Why Is CRM Becoming More Strategic?

By Geoffrey James

To paraphrase a late, great comedian: CRM can’t get no respect.

That truly used to be the case. CRM was a technological backwater, always playing second fiddle to so-called strategic applications such as enterprise resource planning (ERP). Today, however, CRM is widely seen as a key way to align and retool business strategies, according to a recent study from META Group, a high-tech research firm.

The META study revealed that C-level executives now view CRM as a primary way to realign their business strategies for greater profitability. Because of this, many companies now are planning to upgrade their current CRM systems with next-generation CRM architectures.

There are two primary reasons why CRM has been pushed to the forefront. First, some of the earlier strategic technologies, such as ERP, have reduced operational costs but done little or nothing to increase revenues. Executives now are looking to CRM to provide the link that takes their infrastructure the last-mile to revenue generation.

The second reason CRM has become more strategic is that, unlike ERP, CRM products tend to adapt better to the requirements of different industries and corporate environments. In fact, most CRM products now include industry-specific customizations, service-oriented architectures, integration frameworks and articulated value propositions.
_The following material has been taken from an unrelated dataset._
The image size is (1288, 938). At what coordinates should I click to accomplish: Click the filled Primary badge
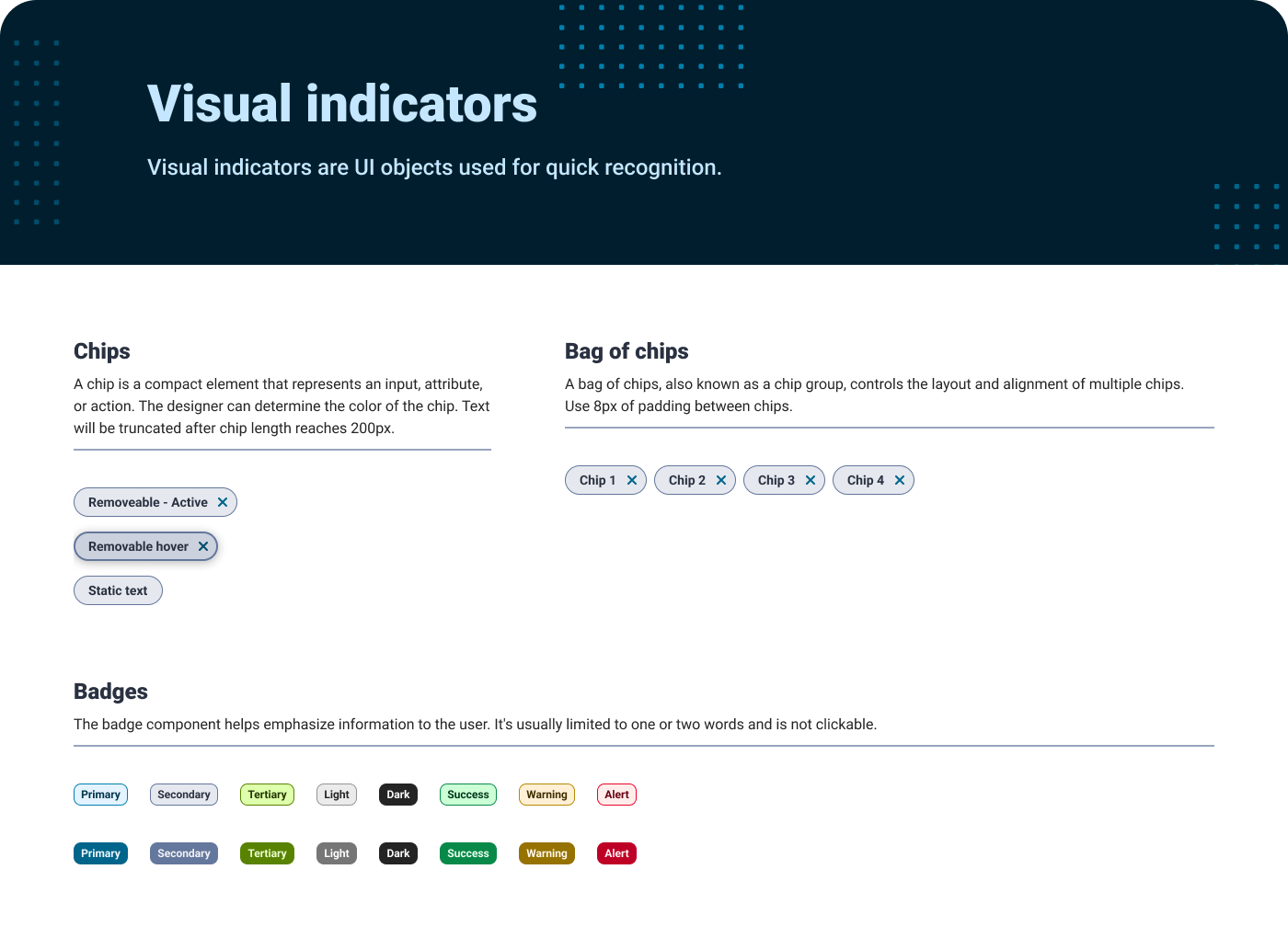pos(100,853)
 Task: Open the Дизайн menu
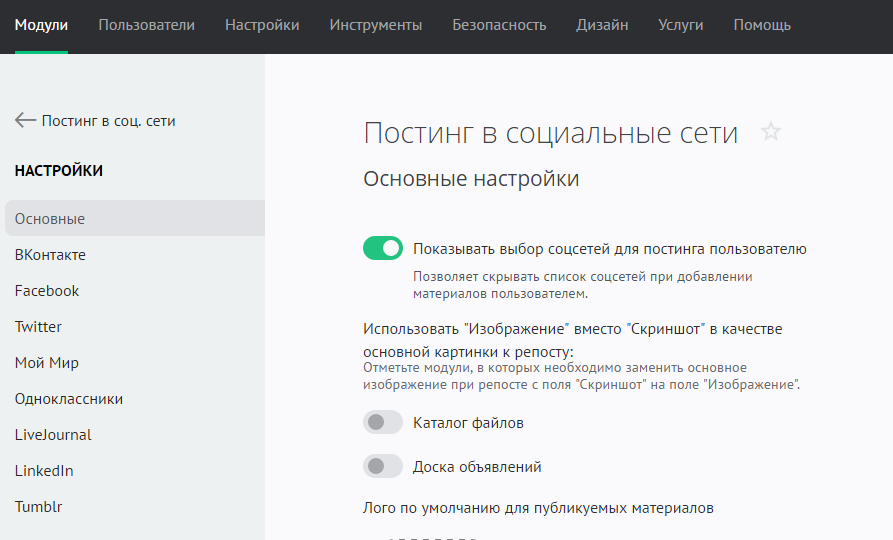(x=602, y=25)
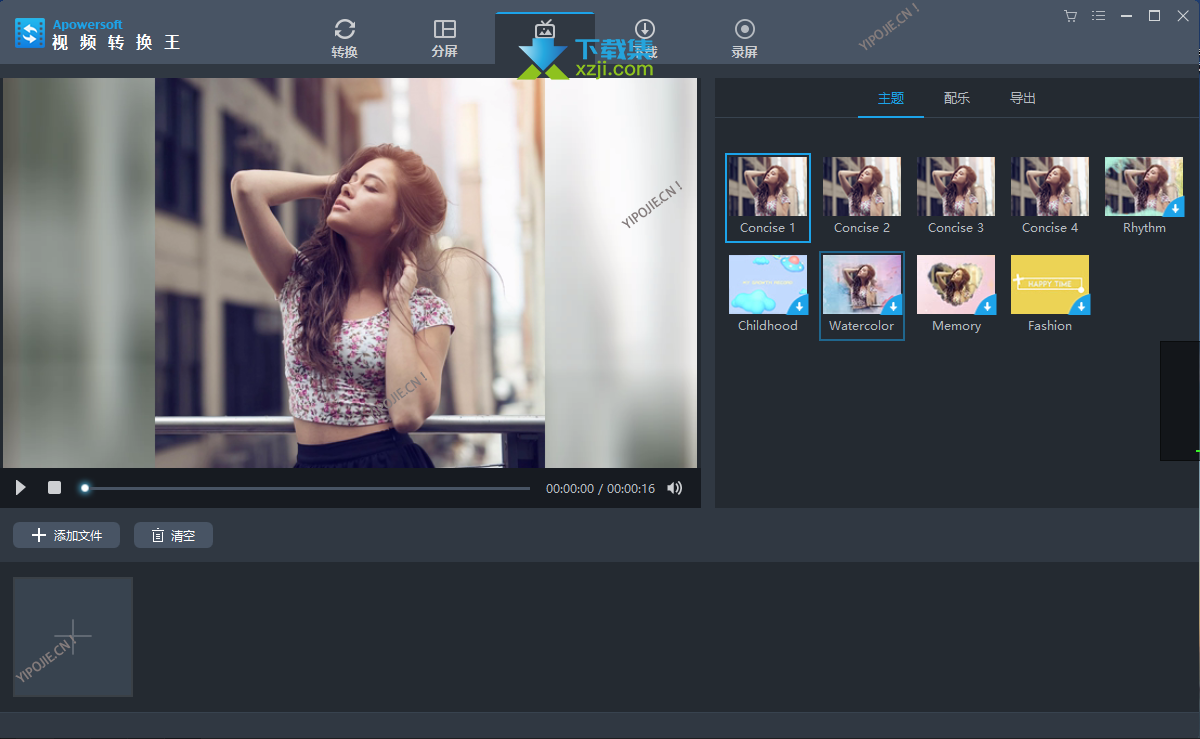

There’s also a widespread understanding among executives that CRM is maturing as a technology, especially in the areas of sales automation and marketing campaign management, thus ensuring that a CRM implementation will produce immediate value. At the same time, CRM architecture and technology continues to evolve, providing new functions, with all of these initiatives directly tied to revenue generation.

For the sales manager, the challenge is to take this newly found respect for CRM and use it to obtain additional CRM funding. One warning: Now that CRM is strategic, it will be more visible outside the sales group. This means the selection of a vendor that can truly deliver the goods may become a critical evaluation factor that determines your status within the corporation. To ensure you don’t get bitten by second-rate CRM software, META recommends you evaluate vendors based on a variety of qualitative metrics, including:

  • vision and strategy
  • mind share in the CRM segment
  • depth of product features and functions
  • extent of vertical and industry-specific coverage
  • reputation and shortlist frequency
  • reference customers
  • effectiveness in managing new product introduction
  • breadth of services such as hosting and consulting.

Don’t feel as if you have to rush in where angels fear to tread, however. META believes that it will take organizations three to seven years to transform their CRM implementations. Meta recommends that sales managers consider their unique sales processes functional, budgetary and technological requirements, and tailor CRM purchasing decisions accordingly.